Le secrétaire général et successeur de Yassine, Mohamed Abbadi, a ainsi prononcé une allocution destinée aux responsables qu’il désigne par « ceux qui nous combattent », ainsi qu’aux commentateurs et analystes qui développent toute une série d’accusations contre al Adl, infondées selon al Adl. Le patron de la Jamaâ appelle ces gens à « venir chez nous, nos maisons et nos cœurs sont ouverts. Documentez-vous et lisez ce que nous écrivons, et vous vous ferez une meilleure idée, plus juste, de ce que nous sommes ».
Mais la prédication n’est jamais bien loin : « Reprenez-vous car pour notre part, nous n’agirons pas contre vous comme vous le faites envers nous… Que Dieu vous pardonne et vous accorde sa miséricorde ». Abbadi ajoute : « Si ce dont vous nous accusez est vrai, alors venez à nous et nous le combattrons ensemble… mais tout cela n’existe que dans votre imagination ».

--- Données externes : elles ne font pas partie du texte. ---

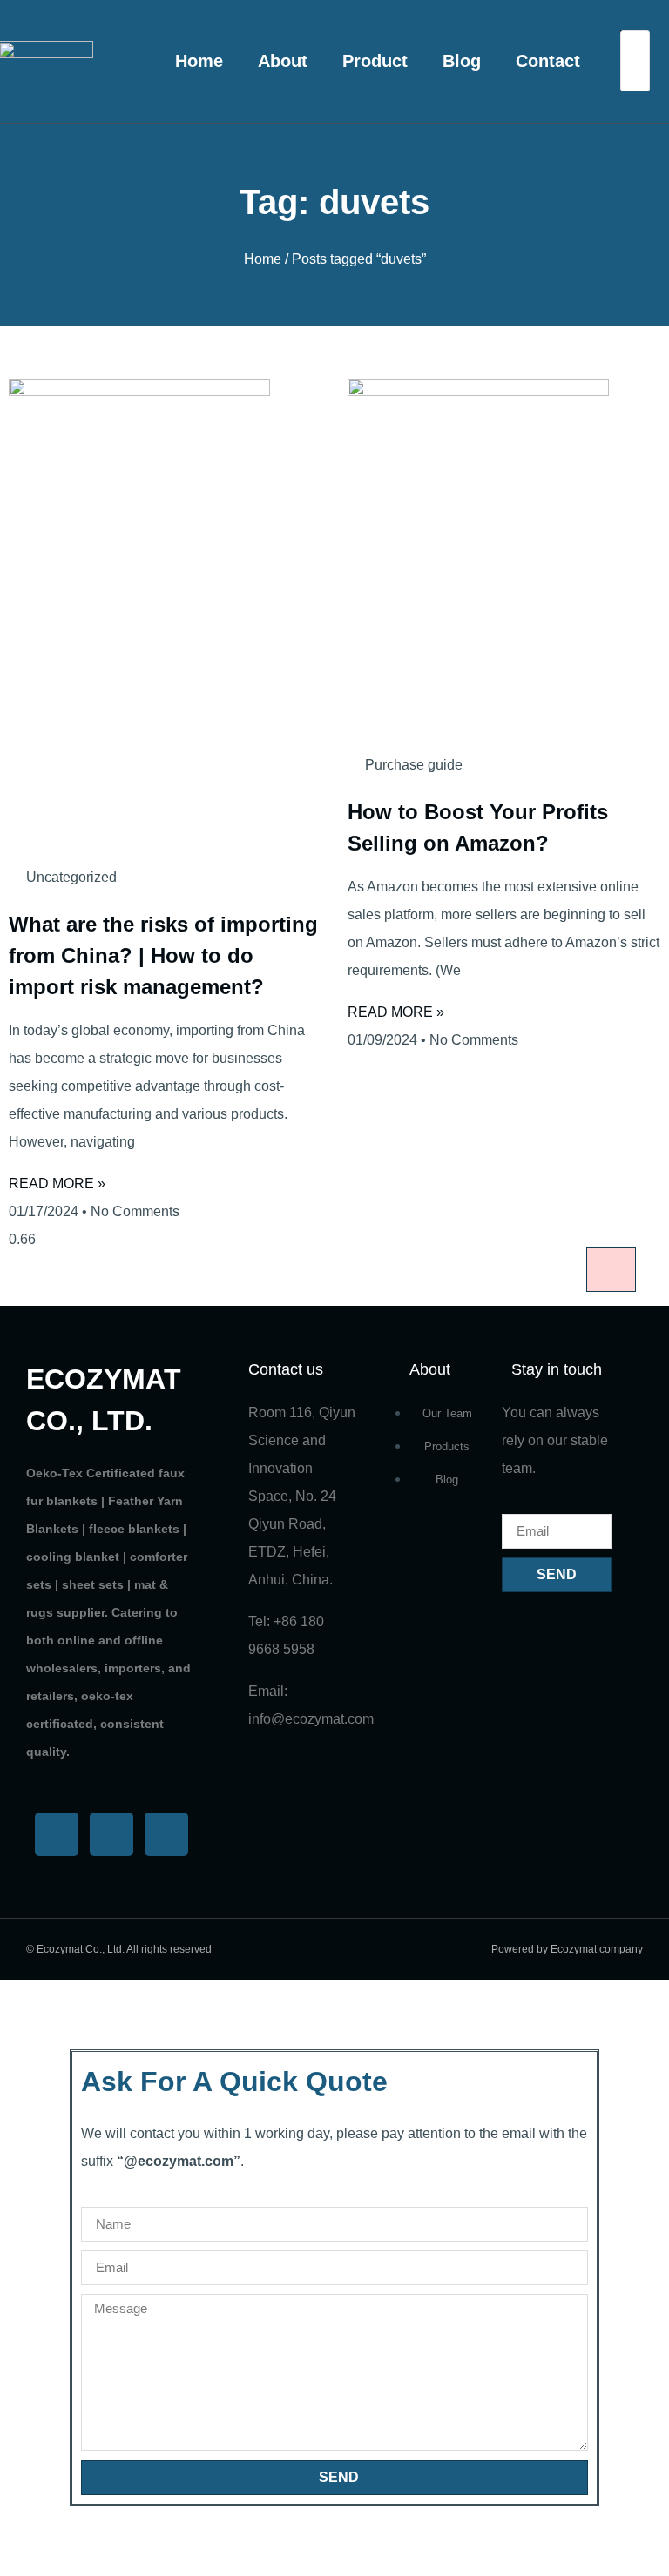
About (282, 61)
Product (375, 61)
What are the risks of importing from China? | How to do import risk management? (163, 955)
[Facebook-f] (56, 1834)
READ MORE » (57, 1183)
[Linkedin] (166, 1834)
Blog (462, 61)
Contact (548, 61)
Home (199, 61)
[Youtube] (111, 1834)
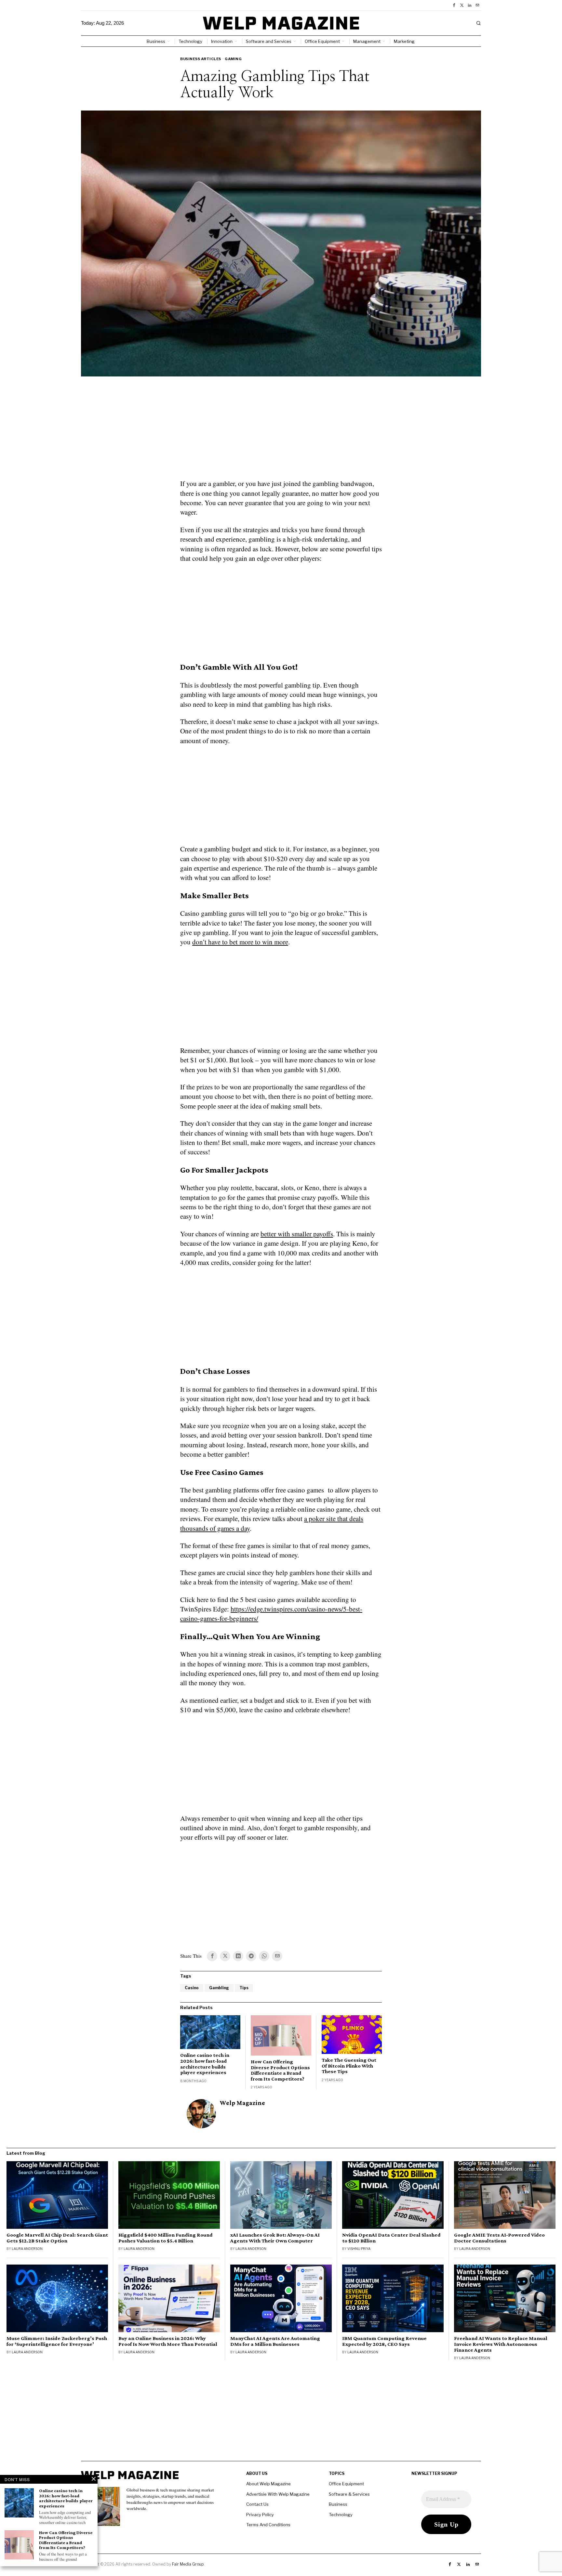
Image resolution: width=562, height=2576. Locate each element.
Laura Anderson (27, 2249)
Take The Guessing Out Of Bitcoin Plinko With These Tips (349, 2065)
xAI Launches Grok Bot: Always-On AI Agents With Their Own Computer (275, 2238)
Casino (192, 1987)
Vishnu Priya (358, 2249)
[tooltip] (454, 5)
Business (338, 2504)
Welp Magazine (242, 2102)
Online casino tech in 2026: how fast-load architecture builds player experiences (204, 2063)
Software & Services (349, 2494)
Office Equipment (346, 2483)
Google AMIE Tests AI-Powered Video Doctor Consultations (499, 2238)
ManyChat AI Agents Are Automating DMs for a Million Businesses (275, 2341)
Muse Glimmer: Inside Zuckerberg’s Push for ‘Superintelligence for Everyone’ (57, 2341)
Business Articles (200, 59)
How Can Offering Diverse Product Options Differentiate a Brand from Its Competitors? (280, 2070)
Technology (341, 2514)
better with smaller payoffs (297, 1233)
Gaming (233, 59)
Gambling (219, 1987)
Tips (243, 1987)
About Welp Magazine (268, 2483)
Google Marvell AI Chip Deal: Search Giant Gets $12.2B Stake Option (57, 2238)
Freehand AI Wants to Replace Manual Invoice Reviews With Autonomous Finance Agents (500, 2344)
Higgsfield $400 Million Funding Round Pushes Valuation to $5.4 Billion (165, 2238)
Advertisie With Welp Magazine (278, 2494)
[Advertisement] (281, 431)
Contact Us (257, 2504)
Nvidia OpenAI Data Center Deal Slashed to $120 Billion (391, 2238)
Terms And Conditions (268, 2524)
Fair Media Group (188, 2564)
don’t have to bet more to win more (240, 941)
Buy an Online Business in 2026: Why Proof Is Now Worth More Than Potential (167, 2341)
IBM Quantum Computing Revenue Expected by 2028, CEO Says (384, 2341)
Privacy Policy (260, 2514)
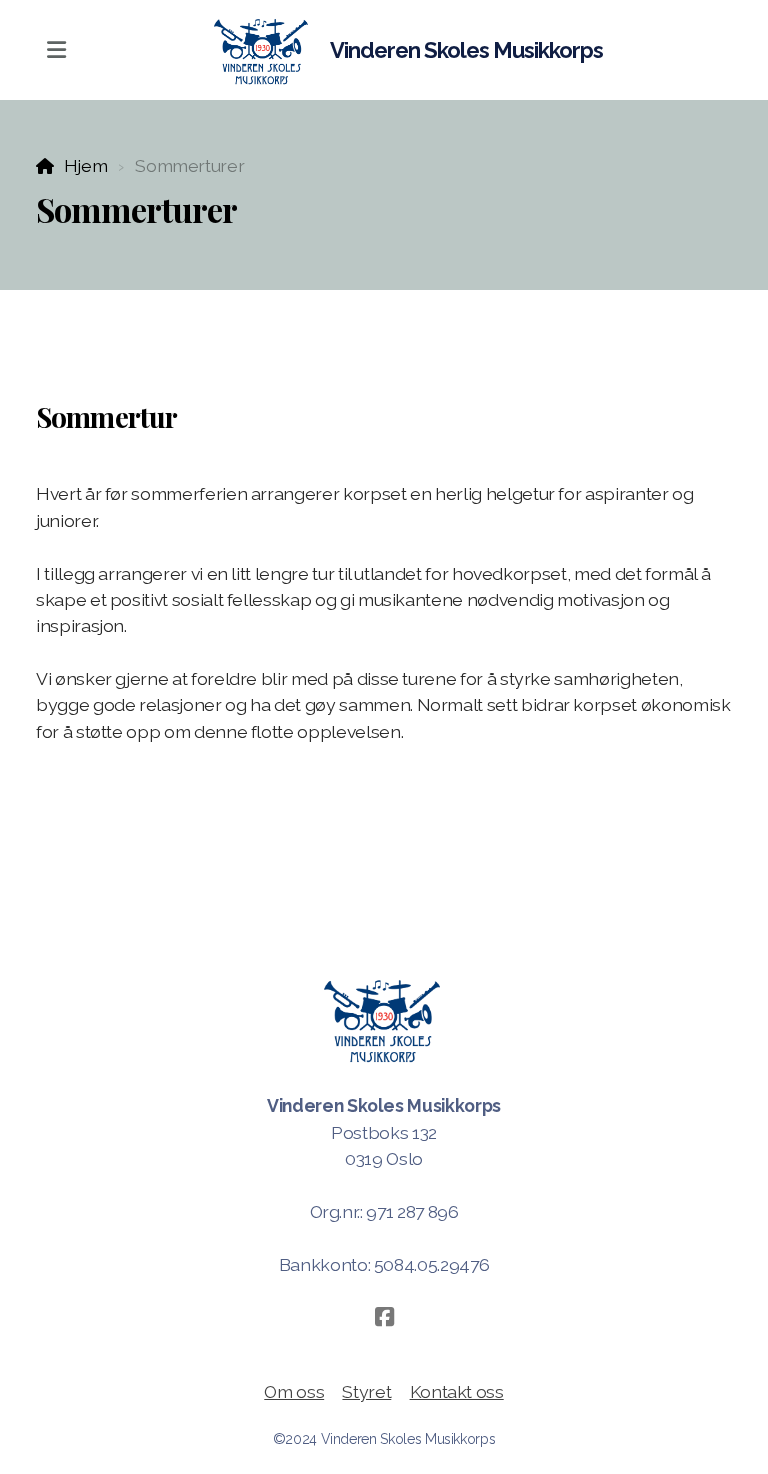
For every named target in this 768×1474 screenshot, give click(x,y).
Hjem (85, 165)
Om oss (294, 1391)
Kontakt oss (457, 1391)
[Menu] (56, 50)
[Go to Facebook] (384, 1317)
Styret (366, 1391)
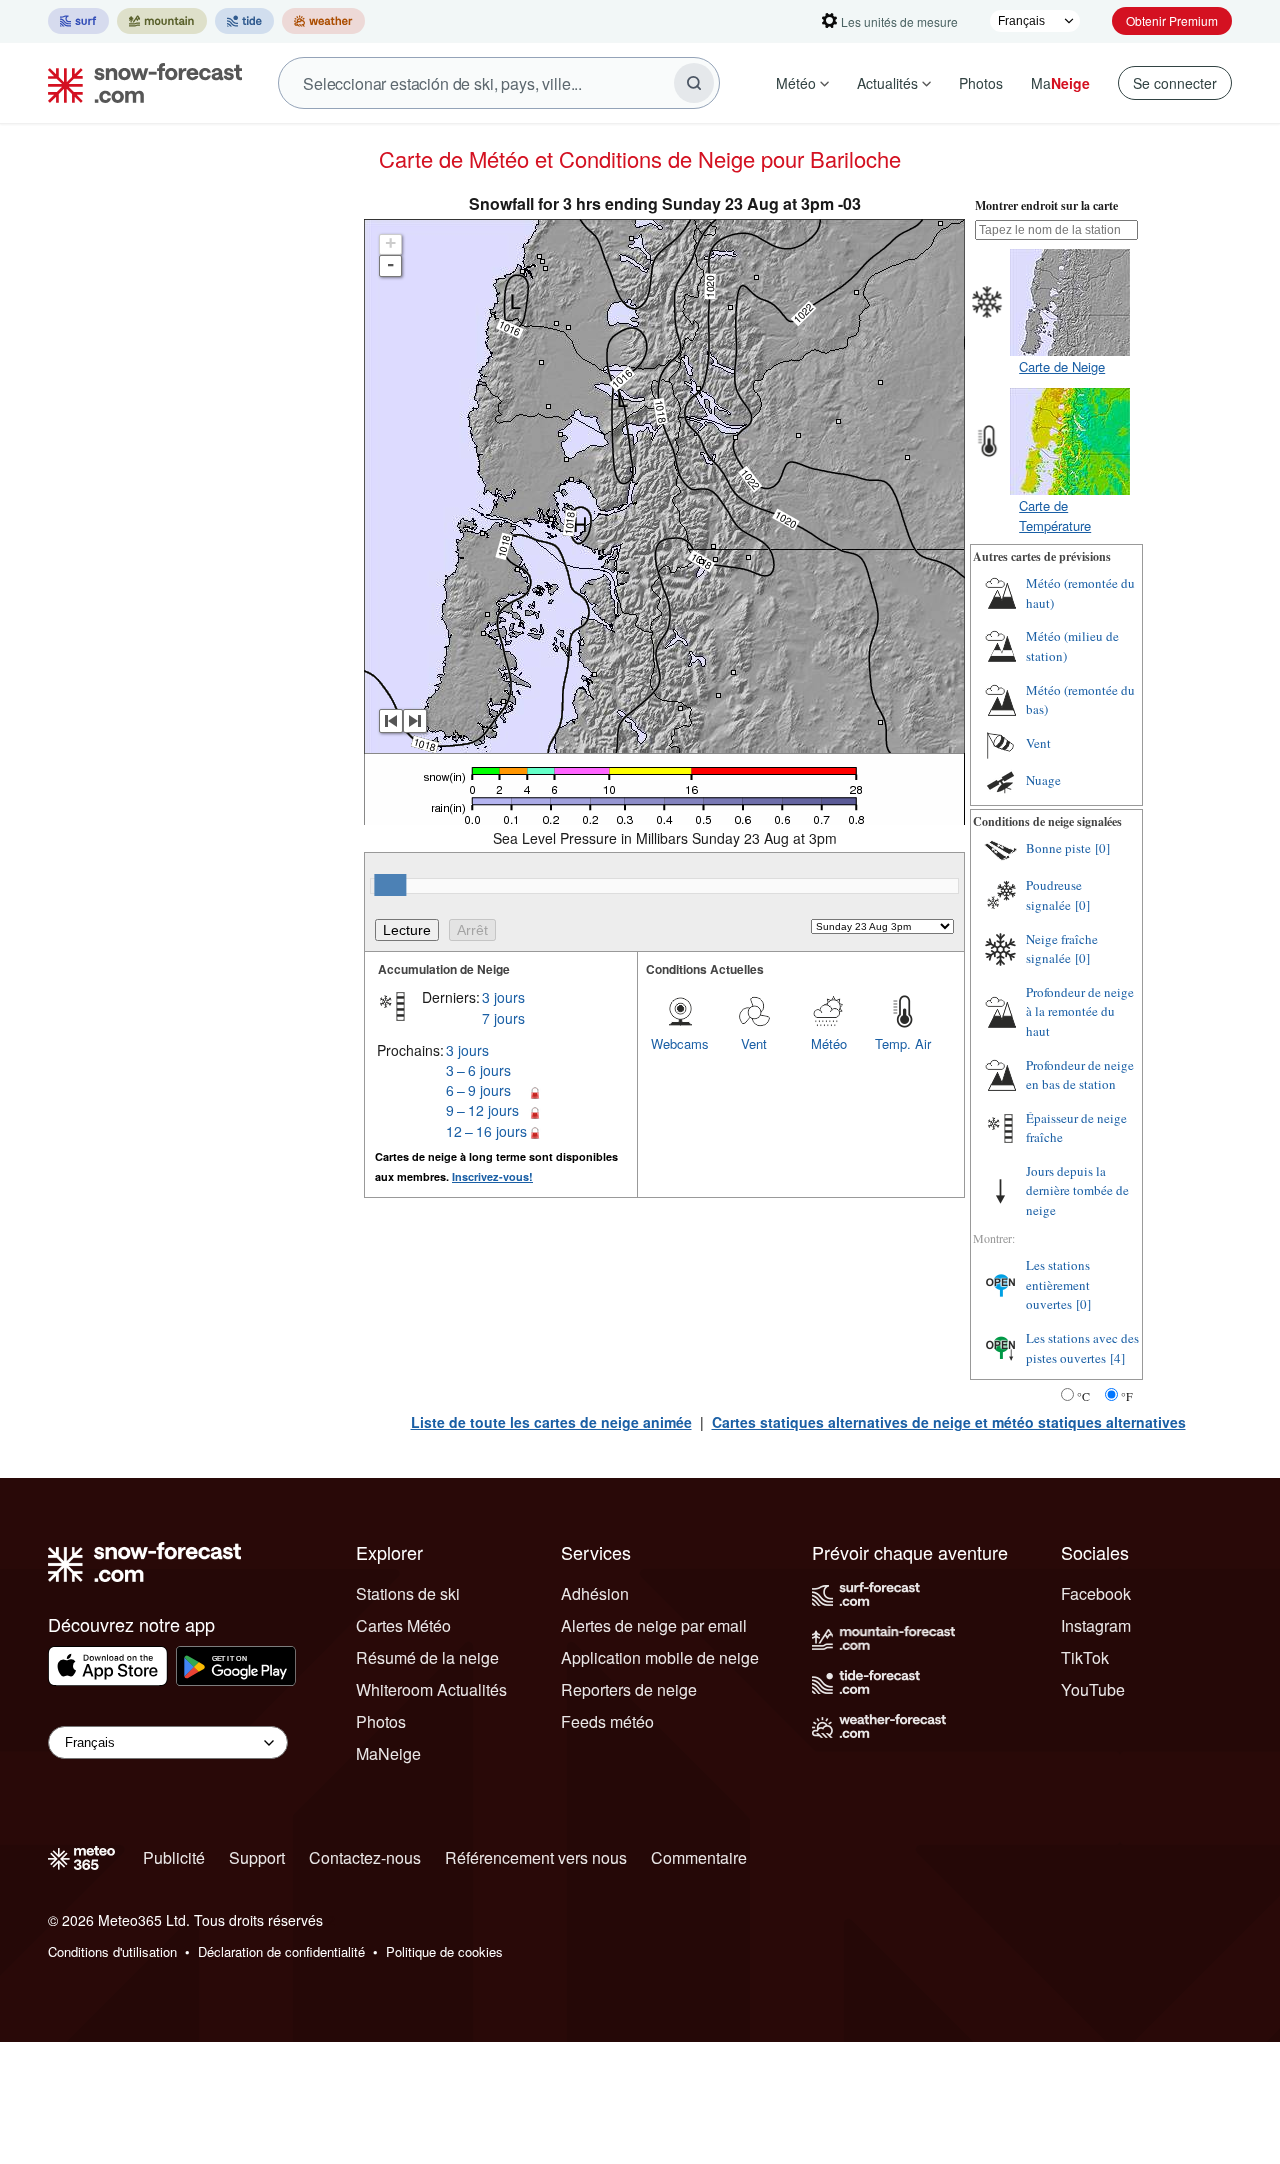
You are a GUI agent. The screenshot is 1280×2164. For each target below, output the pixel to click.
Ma (1060, 83)
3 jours (503, 997)
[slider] (390, 885)
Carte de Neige (1062, 366)
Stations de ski (408, 1593)
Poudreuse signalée (1054, 895)
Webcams (680, 1043)
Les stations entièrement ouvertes (1058, 1284)
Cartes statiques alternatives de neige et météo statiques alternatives (949, 1422)
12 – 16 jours (486, 1131)
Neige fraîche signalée (1062, 949)
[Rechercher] (694, 83)
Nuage (1043, 780)
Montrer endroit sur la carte (1046, 205)
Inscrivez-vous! (492, 1176)
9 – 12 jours (482, 1110)
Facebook (1096, 1593)
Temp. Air (903, 1043)
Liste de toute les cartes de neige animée (551, 1422)
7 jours (503, 1018)
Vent (754, 1043)
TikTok (1085, 1657)
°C (1083, 1396)
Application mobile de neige (660, 1657)
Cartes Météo (403, 1625)
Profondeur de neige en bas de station (1080, 1075)
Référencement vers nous (536, 1857)
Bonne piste (1058, 848)
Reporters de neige (629, 1689)
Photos (981, 83)
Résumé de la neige (427, 1657)
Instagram (1096, 1625)
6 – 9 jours (478, 1090)
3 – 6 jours (478, 1070)
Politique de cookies (444, 1951)
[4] (1117, 1358)
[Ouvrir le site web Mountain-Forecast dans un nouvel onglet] (162, 21)
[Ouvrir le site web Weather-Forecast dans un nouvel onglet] (323, 21)
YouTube (1093, 1689)
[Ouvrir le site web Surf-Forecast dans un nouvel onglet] (78, 21)
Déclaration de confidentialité (281, 1951)
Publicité (174, 1857)
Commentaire (699, 1857)
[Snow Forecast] (139, 83)
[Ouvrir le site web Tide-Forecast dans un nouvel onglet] (244, 21)
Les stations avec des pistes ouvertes (1082, 1348)
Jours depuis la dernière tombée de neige (1077, 1190)
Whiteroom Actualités (431, 1689)
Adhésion (595, 1593)
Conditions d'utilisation (112, 1951)
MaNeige (388, 1753)
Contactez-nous (365, 1857)
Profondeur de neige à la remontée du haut (1080, 1011)
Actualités (887, 83)
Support (257, 1857)
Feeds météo (607, 1721)
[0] (1102, 848)
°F (1127, 1396)
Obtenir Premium (1172, 20)
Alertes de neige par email (654, 1625)
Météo (796, 83)
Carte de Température (1055, 515)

Puis l’orateur s’attelle à l’actualité, sur un ton plus ou moins comminatoire : « le Maroc connaît de plus en plus de dérapages verbaux entre les partis, et cette violence verbale peut à tout moment basculer en violence physique ».
Interrogé par nos confrères de Jeune Afrique, le porte-parole de la Jamaâ Fathallah Arsalane a affirmé que la Jamaâ est « toujours fidèle à nos principes et à la règle des « 3 non » : non, à la violence ; non, à la clandestinité et non, à toute instrumentalisation politique. En clair, nous n’appelons pas à la violence. Nous n’avons pas d’activités clandestines et nous conservons notre indépendance vis-à-vis de tout service ou organisation étrangère, contrairement à d’autres organisations islamistes dans le monde arabe qui sont à la solde de l’Iran ou de l’Arabie saoudite. Pour le reste, tout est sujet à discussion dans notre organisation ».
L’appel est donc clair : la Jamaâ pourrait envisager de discuter sérieusement avec l’Etat qui la proscrit toujours. Et elle l’a dit en filigrane des déclarations de ses responsables, sous le regard de personnalités peu suspectes d’avoir de la sympathie pour les mouvements islamistes, à l’image de l’économiste Najib Akesbi, du militant Fouad Abdelmoumni et du dirigeant socialiste Mohamed Hafid. En les invitant, al Adl signifie qu’il ne fait pas dans l’ostracisme et qu’il est ouvert à toutes les idées et à tous les courants.